--- Exercise data Enclosed Below ---

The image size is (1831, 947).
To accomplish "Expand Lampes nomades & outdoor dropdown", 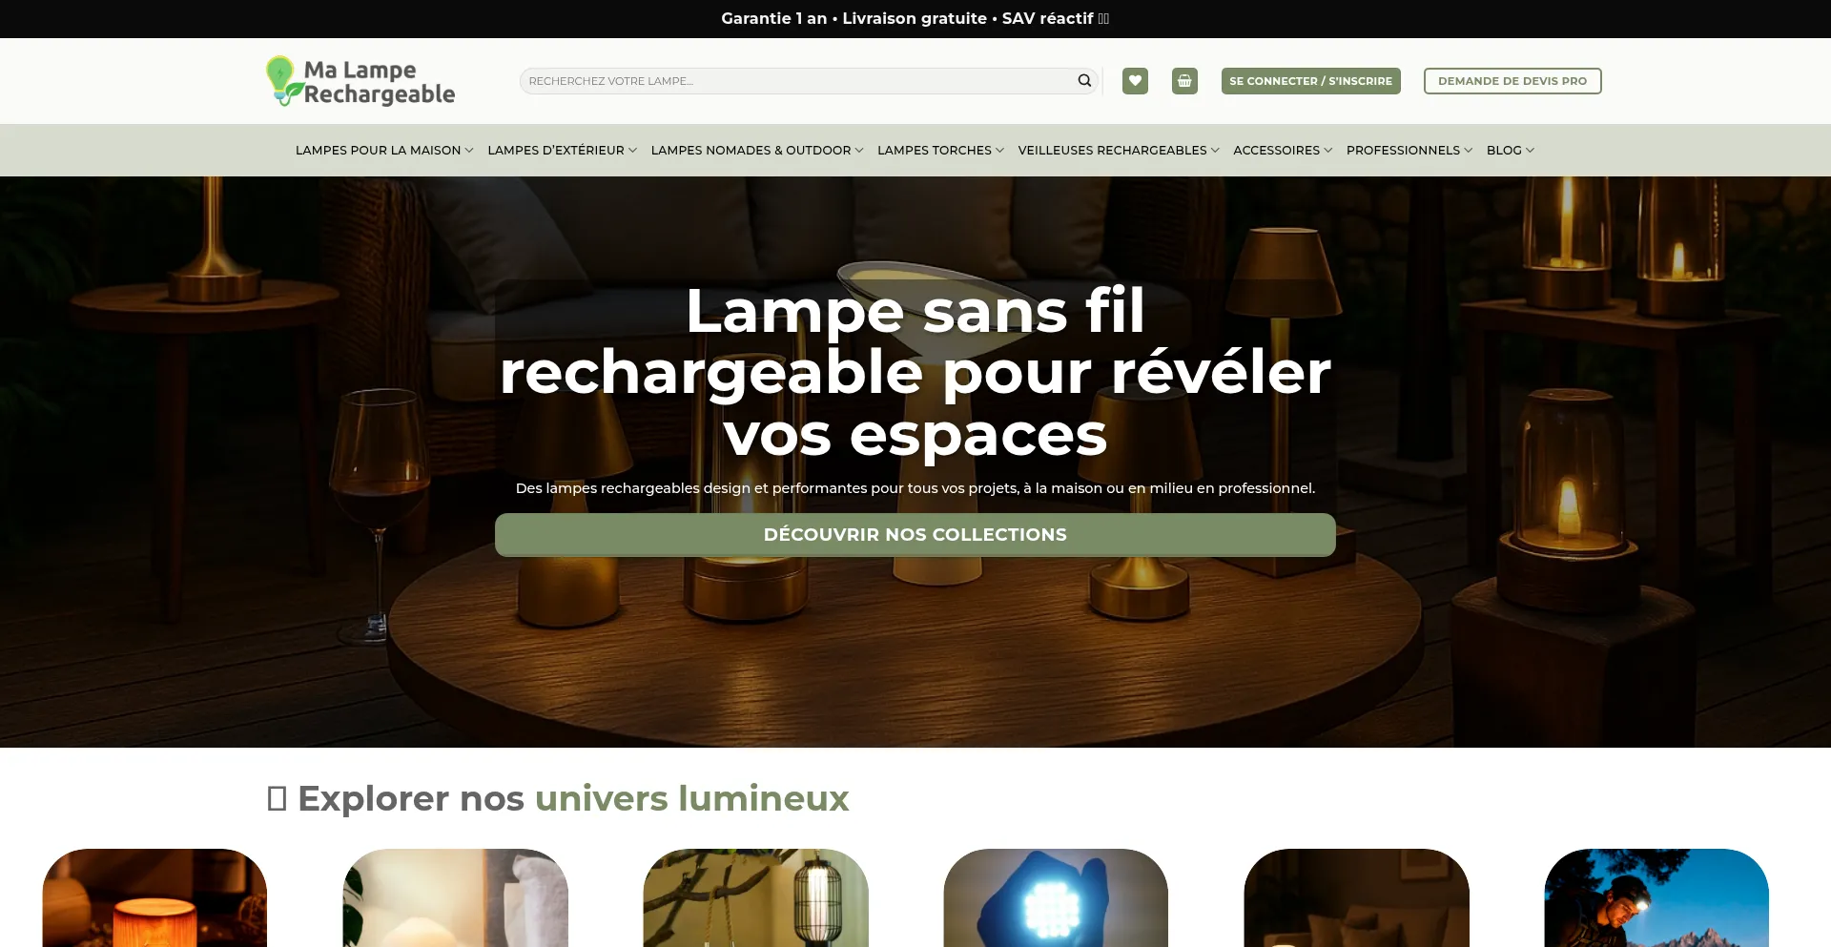I will pyautogui.click(x=757, y=151).
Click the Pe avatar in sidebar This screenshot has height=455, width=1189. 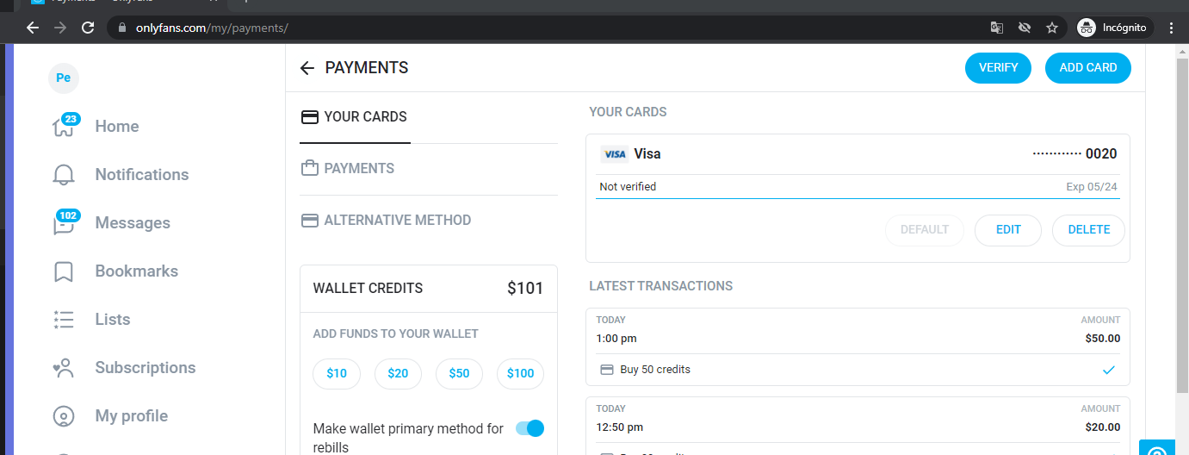tap(63, 78)
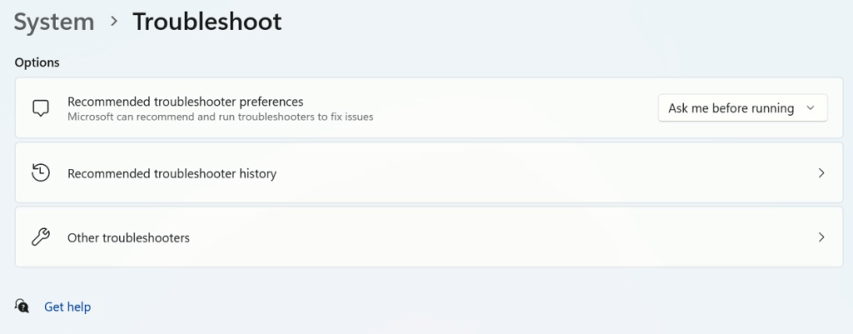Click the speech bubble preferences icon
Image resolution: width=853 pixels, height=334 pixels.
(x=40, y=108)
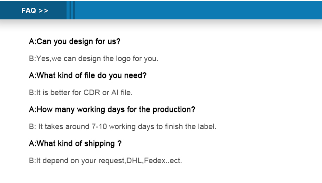The image size is (322, 183).
Task: Click the FAQ >> header tab
Action: [x=33, y=10]
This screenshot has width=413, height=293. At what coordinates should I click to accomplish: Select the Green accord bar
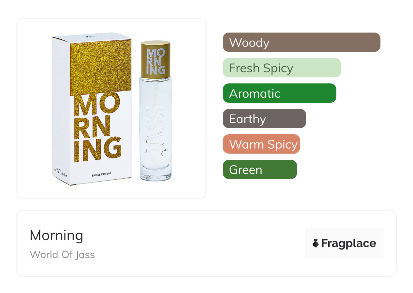pyautogui.click(x=259, y=170)
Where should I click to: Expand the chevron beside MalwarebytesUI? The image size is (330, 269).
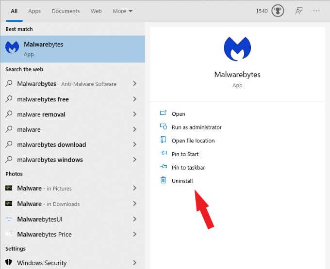pyautogui.click(x=135, y=219)
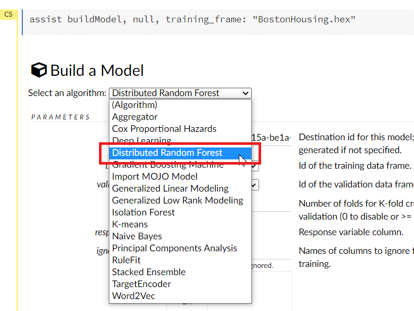Select Gradient Boosting Machine option

click(168, 165)

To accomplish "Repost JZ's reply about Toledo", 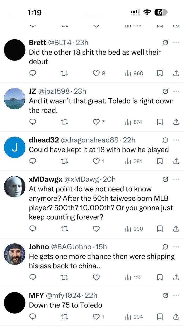I will (65, 122).
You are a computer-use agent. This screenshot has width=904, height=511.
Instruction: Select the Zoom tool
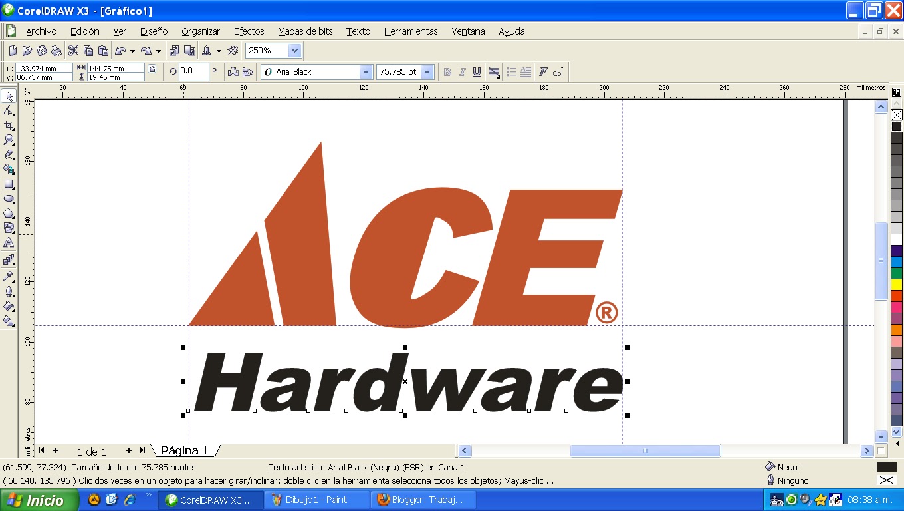(9, 140)
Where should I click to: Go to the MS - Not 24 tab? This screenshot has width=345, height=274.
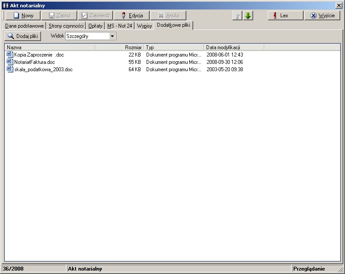[119, 26]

--- End of Enclosed Exercise data ---

- **About this task**
No pictures belong in the answer. It must repeat exactly the lines from the line with "You are a computer-use" through the final line of the records.

- **Answer box**
You are a computer-use agent. This screenshot has width=904, height=511.
Instruction: Select the Zoom tool
(9, 140)
Where should I click to: Go to the MS - Not 24 tab? This screenshot has width=345, height=274.
[119, 26]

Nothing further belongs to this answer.